Baxter was the associate dean, academic affairs at the Dalla Lana School of Public Health from 2016 to 2020. She was Provincial GI Endoscopy Lead for Ontario at Cancer Care Ontario from 2013 to 2020.

== Biography ==
Baxter was born in South Porcupine, Ontario. She obtained her medical doctorate (1990) and PhD in clinical epidemiology (1998) from the University of Toronto. She completed her general surgery residency training at the University of Toronto from 1991 to 1999, followed by a fellowship in colorectal surgery at the Mayo Clinic in 2001. From 2002 to 2005, she held the rank of Assistant Professor of Surgery at the University of Minnesota and a staff position as a colorectal surgeon at the University of Minnesota Fairview Hospital. Baxter relocated back to Toronto in 2006 with the academic rank of assistant professor at the University of Toronto and staff colorectal surgeon at St. Michael's Hospital, and was promoted to the rank of Associate Professor of Surgery in 2008. In 2013, she was selected as the American College of Surgeons (ACS) Traveling Fellow to Australia and New Zealand (ANZ). She has been a full professor at the University of Toronto since 2015.

In September 2016, Baxter was inducted as a Fellow of the Canadian Academy of Health Sciences.

== Research ==
Baxter's primary research focus as a clinical epidemiologist and health services researcher is the effectiveness of colorectal cancer screening, long-term outcomes of cancer survivors and quality of surgical care. She also applies the use of linked health administrative data and cancer registry data to evaluate long-term consequences of cancer care for adults.

Baxter has published more than 350 peer-reviewed publications in journals including New England Journal of Medicine (NEJM), Journal of the American Medical Association (JAMA), Journal of Clinical Oncology, Annals of Internal Medicine , British Medical Journal (BMJ) and Canadian Medical Association Journal.

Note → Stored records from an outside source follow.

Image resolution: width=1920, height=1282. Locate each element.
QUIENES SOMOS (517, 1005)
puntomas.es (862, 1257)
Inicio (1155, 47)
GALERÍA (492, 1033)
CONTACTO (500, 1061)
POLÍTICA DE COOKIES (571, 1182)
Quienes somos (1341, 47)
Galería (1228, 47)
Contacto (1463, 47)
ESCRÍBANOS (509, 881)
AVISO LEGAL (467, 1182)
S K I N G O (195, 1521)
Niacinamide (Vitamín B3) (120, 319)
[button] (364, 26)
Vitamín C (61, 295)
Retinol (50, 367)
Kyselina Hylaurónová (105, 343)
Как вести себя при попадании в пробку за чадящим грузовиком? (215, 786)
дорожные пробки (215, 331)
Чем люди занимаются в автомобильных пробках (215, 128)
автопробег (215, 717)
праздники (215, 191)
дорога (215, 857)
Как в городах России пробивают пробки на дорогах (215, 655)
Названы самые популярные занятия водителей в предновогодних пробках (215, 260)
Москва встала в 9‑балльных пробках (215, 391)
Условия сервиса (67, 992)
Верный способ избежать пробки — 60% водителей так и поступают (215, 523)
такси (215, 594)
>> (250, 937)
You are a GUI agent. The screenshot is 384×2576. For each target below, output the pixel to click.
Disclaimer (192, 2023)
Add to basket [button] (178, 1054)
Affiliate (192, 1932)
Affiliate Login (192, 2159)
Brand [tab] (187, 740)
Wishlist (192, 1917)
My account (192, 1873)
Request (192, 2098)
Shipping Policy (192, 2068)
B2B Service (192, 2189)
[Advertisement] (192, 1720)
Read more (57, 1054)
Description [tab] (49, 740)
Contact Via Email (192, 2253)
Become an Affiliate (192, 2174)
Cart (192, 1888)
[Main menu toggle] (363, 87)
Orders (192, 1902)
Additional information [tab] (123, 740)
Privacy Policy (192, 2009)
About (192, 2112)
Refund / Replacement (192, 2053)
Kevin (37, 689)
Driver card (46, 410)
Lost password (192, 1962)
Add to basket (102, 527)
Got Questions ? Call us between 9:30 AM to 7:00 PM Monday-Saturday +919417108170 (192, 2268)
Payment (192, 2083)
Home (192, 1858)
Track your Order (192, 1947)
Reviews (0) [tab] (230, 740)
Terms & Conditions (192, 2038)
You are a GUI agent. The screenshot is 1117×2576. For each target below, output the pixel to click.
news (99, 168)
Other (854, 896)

Prof Baxter has established expertise in the evaluation of cancer screening with a reputation for "out of the box" thinking. With the Canadian Task Force on Preventative Health Care, she conducted a systematic review of the literature regarding the effectiveness of breast self-examination and produced guidelines recommending against the routine teaching of breast self-examination – the systematic review  found that routine teaching of breast self-examination did not improve survival from breast cancer but was associated with an increased number of physician visits and benign breast biopsies. The  guidelines generated marked controversy at the time of publication, but the conclusions have gained widespread acceptance and have helped lead to a change in Canadian recommendations for breast cancer screening.

Baxter N, with The Canadian Task Force on Preventive Health Care. Preventive health care update: Should we routinely teach breast self-examination to screen for breast cancer. Can Med Assc J 2001; 164:1837-1847.

In 2008, Baxter led a study that found colonoscopy was less effective at finding cancers on the right side and therefore reduced mortality only from left-side tumors.

In 2014, the Canadian Cancer Society announced funding for a project led by Baxter to create a clinical decision-making tool designed to help young cancer patients make choices about preserving their fertility after cancer treatment.

In 2015, Baxter led a study that showed that patients having elective surgery during the day fare no better or worse if the doctor operating has worked the night before.

A 2016 study led by Baxter showed that organ transplant recipients have a higher-than-average risk of dying from cancer, possibly warranting increased prevention and screening measures.